Stored dataset items
:::::

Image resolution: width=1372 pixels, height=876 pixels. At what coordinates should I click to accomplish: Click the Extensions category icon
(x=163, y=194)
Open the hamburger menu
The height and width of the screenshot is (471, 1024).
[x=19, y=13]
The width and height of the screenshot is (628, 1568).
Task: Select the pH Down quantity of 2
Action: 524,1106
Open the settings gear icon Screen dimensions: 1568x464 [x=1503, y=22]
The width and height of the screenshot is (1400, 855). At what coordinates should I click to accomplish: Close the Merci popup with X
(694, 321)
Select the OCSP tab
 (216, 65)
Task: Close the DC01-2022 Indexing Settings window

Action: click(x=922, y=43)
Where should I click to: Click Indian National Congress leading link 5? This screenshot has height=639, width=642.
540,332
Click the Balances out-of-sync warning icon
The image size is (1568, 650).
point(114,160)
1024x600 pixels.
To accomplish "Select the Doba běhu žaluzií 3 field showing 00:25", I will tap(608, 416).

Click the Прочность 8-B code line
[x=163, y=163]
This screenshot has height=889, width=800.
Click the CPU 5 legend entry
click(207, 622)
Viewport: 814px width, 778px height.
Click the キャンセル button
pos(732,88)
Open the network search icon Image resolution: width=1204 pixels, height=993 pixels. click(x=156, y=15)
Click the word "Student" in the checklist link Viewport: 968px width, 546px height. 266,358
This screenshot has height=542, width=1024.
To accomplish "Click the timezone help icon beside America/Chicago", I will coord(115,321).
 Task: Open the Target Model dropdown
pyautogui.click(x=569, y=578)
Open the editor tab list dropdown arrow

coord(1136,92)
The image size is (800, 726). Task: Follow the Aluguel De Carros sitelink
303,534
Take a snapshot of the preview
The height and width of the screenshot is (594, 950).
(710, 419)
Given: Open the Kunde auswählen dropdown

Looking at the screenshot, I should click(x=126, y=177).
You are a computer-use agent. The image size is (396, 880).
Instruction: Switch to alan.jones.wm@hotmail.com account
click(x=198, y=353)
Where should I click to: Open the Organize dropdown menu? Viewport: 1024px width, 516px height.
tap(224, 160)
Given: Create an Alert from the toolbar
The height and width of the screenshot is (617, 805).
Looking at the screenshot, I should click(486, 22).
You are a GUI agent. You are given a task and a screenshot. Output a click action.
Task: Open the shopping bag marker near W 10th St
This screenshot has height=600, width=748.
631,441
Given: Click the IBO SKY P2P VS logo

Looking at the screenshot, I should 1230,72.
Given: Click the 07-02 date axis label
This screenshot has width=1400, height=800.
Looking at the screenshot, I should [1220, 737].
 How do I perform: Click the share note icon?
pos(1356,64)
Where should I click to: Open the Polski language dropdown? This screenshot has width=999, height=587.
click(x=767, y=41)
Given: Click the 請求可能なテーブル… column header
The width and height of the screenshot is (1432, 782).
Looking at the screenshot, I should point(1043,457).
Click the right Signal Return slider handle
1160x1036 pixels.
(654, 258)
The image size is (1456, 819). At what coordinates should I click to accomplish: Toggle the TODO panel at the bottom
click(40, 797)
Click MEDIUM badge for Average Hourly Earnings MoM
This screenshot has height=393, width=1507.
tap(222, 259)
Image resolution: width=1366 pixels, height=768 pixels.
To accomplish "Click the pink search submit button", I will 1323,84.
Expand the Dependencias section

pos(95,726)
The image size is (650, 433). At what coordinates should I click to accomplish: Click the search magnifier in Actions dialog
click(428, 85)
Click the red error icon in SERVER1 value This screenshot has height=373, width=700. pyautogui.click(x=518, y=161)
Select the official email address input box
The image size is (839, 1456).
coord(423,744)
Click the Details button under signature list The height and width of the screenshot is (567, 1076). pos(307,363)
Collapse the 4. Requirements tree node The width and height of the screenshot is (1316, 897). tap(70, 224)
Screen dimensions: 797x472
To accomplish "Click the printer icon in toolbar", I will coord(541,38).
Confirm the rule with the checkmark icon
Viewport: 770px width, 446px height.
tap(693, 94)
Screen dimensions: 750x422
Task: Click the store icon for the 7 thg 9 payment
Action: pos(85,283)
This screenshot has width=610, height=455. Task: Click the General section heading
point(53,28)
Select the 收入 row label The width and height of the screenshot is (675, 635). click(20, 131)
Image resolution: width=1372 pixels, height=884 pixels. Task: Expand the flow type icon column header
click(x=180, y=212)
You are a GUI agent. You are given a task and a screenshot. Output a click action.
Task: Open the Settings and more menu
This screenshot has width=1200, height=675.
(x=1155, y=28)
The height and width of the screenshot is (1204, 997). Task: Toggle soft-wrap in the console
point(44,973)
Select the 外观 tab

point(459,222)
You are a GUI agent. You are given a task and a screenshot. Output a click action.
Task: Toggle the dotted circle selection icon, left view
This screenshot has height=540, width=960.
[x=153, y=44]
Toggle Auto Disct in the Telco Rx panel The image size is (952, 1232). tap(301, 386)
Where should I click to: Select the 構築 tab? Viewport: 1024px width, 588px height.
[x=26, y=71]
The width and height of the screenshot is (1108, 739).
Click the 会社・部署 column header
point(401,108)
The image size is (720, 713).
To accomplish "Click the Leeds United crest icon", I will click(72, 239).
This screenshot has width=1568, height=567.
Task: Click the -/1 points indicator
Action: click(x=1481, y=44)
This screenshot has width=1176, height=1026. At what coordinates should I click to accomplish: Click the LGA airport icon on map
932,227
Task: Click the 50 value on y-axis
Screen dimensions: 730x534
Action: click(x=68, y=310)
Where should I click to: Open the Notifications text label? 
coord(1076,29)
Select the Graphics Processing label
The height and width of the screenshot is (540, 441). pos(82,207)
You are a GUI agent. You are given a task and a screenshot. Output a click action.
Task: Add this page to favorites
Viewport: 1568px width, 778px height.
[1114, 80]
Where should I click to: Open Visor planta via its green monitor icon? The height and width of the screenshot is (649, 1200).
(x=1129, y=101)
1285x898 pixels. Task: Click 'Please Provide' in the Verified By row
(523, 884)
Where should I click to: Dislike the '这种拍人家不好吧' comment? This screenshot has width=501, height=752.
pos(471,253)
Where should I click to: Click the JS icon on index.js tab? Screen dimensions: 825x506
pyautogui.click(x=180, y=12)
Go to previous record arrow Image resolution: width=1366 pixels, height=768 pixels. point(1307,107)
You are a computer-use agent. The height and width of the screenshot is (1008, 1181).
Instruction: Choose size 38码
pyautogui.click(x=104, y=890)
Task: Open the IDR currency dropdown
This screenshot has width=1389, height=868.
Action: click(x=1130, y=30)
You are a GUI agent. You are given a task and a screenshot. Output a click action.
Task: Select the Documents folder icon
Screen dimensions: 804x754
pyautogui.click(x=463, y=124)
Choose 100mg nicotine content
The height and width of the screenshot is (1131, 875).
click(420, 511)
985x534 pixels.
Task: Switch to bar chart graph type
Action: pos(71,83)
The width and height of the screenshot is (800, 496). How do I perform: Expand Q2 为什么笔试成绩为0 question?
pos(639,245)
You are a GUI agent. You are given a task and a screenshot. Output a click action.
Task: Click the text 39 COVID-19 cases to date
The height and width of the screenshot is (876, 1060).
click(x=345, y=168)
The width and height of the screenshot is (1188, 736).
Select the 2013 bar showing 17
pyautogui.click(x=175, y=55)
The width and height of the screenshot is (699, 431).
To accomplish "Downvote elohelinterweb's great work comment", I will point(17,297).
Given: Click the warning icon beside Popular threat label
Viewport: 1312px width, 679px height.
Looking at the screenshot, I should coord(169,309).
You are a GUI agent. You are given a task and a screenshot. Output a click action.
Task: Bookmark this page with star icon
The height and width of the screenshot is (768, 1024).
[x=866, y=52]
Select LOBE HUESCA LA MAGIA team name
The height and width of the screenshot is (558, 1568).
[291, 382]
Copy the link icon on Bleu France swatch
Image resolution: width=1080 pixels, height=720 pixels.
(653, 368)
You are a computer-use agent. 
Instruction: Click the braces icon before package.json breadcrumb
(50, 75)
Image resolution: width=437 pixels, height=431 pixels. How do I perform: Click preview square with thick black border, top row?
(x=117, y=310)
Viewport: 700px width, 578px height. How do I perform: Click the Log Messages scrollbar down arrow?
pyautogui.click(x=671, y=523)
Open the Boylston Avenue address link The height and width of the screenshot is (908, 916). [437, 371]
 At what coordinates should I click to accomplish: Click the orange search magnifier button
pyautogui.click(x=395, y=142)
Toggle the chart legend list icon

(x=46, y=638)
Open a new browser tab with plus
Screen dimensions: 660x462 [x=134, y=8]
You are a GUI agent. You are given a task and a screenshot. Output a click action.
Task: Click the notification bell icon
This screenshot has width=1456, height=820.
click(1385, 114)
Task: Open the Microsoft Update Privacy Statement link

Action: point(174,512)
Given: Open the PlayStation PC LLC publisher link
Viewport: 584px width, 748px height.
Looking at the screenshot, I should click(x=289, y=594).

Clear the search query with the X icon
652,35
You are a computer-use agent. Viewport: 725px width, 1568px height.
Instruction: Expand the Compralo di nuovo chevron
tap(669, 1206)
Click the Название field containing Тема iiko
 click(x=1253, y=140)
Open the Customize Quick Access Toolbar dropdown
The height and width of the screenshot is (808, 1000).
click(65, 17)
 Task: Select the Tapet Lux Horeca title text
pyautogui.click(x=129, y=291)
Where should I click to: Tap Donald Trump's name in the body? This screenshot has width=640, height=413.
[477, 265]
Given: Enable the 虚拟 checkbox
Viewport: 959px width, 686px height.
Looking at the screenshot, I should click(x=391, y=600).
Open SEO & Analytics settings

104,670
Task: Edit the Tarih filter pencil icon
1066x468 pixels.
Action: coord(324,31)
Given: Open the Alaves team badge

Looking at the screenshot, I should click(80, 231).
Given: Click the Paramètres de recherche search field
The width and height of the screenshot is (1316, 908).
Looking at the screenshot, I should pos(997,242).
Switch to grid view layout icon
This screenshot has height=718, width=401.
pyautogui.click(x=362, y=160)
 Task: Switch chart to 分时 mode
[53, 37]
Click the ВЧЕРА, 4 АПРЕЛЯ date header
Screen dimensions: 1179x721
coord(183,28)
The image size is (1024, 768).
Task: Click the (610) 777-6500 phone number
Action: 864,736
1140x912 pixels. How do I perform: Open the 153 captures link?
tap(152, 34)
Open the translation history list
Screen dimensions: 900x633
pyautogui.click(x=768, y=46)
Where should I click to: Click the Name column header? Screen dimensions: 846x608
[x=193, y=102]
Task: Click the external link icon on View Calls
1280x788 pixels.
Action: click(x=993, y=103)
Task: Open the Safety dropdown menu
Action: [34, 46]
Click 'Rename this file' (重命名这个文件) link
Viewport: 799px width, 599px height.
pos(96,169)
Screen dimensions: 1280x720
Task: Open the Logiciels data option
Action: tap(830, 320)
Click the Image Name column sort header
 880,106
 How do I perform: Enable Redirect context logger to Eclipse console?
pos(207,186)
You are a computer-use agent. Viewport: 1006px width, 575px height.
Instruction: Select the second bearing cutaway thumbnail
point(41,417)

:::::

> **THE TASK**:
All that belongs in your answer is the stretch of entries above from the line with "Select the 收入" through the line with "Task: Toggle the", printed exactly.

> **EXPECTED ANSWER**:
Select the 收入 row label The width and height of the screenshot is (675, 635). click(20, 131)
Image resolution: width=1372 pixels, height=884 pixels. Task: Expand the flow type icon column header
click(x=180, y=212)
You are a GUI agent. You are given a task and a screenshot. Output a click action.
Task: Open the Settings and more menu
This screenshot has width=1200, height=675.
(x=1155, y=28)
The height and width of the screenshot is (1204, 997). Task: Toggle soft-wrap in the console
point(44,973)
Select the 外观 tab

point(459,222)
You are a GUI agent. You are given a task and a screenshot. Output a click action.
Task: Toggle the dotted circle selection icon, left view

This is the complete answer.